### The problem
Please write out the guest post word for word, starting at "Guest Buzz Andersen" and continuing up to and including "a personal touchstone.".

-- start Excerpted text --

Guest Buzz Andersen is an interesting builder on the internet (and has been for some time, with stints at Apple, Square, Tumblr, and more) but has also emerged as an important and moral voice in technology’s evolution. He’s an incredible twitter follow and I always feel smarter for having interacted with him. This one gets deep and it is worth it. Here goes 6 AM team! - Colin (CJN)
Buzz here. If I told you one of the best books I’ve read in years begins with an extended discussion of 18th century European forestry, you would be forgiven for thinking that didn’t sound like a very promising endorsement. I felt the same way when a friend recommended James C. Scott’s Seeing Like A State to me, but I’m glad I stuck with it because I now consider the book a personal touchstone.

-- end Excerpted text --
-- start Raw records --

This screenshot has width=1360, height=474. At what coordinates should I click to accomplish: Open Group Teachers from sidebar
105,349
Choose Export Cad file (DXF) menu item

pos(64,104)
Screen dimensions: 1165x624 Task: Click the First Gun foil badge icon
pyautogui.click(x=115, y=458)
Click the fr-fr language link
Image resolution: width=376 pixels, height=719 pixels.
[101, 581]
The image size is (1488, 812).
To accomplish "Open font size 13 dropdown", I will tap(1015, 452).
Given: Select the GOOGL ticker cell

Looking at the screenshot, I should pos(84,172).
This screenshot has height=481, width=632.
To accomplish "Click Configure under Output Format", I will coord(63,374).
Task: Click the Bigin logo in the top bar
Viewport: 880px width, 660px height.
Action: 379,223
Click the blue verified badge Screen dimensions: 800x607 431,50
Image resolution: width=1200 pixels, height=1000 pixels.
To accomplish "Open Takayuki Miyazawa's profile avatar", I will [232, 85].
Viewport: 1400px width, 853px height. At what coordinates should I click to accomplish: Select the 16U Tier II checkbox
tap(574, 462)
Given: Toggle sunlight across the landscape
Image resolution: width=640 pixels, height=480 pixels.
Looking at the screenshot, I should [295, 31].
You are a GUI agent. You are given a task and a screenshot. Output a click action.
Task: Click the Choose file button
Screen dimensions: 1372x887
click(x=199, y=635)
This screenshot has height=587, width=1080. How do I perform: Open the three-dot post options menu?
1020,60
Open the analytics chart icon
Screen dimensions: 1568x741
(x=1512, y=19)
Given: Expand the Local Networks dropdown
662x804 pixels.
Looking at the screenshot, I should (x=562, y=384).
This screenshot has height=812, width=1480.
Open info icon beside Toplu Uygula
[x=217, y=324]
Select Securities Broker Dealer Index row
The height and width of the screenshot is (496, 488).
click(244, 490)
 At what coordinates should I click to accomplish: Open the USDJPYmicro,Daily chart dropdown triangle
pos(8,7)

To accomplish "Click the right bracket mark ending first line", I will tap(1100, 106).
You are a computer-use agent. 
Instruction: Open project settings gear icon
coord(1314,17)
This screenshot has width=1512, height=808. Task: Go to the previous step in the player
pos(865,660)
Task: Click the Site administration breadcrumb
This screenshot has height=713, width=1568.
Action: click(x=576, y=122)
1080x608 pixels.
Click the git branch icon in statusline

-- end Raw records --

### Full solution
Guest Buzz Andersen is an interesting builder on the internet (and has been for some time, with stints at Apple, Square, Tumblr, and more) but has also emerged as an important and moral voice in technology’s evolution. He’s an incredible twitter follow and I always feel smarter for having interacted with him. This one gets deep and it is worth it. Here goes 6 AM team! - Colin (CJN)
Buzz here. If I told you one of the best books I’ve read in years begins with an extended discussion of 18th century European forestry, you would be forgiven for thinking that didn’t sound like a very promising endorsement. I felt the same way when a friend recommended James C. Scott’s Seeing Like A State to me, but I’m glad I stuck with it because I now consider the book a personal touchstone.